■ Source records
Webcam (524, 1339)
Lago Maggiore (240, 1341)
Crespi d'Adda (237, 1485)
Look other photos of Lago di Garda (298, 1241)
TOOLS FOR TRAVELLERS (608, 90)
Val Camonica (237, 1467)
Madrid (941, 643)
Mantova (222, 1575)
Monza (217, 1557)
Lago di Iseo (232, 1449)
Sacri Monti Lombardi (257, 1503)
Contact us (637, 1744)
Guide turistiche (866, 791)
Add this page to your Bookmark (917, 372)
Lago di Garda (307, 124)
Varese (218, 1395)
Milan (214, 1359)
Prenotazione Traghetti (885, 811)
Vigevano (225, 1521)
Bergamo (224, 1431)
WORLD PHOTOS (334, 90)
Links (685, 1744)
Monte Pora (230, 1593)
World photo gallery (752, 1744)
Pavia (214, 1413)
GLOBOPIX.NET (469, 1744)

■ Problem description
From the line holding "Prenotazione Traghetti (885, 811)" to the final line of the data, output each line exactly and nothing more.

■ Task result
Prenotazione Traghetti (885, 811)
Vigevano (225, 1521)
Bergamo (224, 1431)
WORLD PHOTOS (334, 90)
Links (685, 1744)
Monte Pora (230, 1593)
World photo gallery (752, 1744)
Pavia (214, 1413)
GLOBOPIX.NET (469, 1744)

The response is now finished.